TO DO: Write back every record verbatim.

DATA SUPPLIED:
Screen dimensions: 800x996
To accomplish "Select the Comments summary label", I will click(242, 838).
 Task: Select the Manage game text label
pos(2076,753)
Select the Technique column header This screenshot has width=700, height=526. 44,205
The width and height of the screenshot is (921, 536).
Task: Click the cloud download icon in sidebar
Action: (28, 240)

SOLUTION TO THIS TASK:
Screen dimensions: 800x996
To accomplish "Select the Comments summary label", I will click(242, 838).
 Task: Select the Manage game text label
pos(2076,753)
Select the Technique column header This screenshot has width=700, height=526. 44,205
The width and height of the screenshot is (921, 536).
Task: Click the cloud download icon in sidebar
Action: (28, 240)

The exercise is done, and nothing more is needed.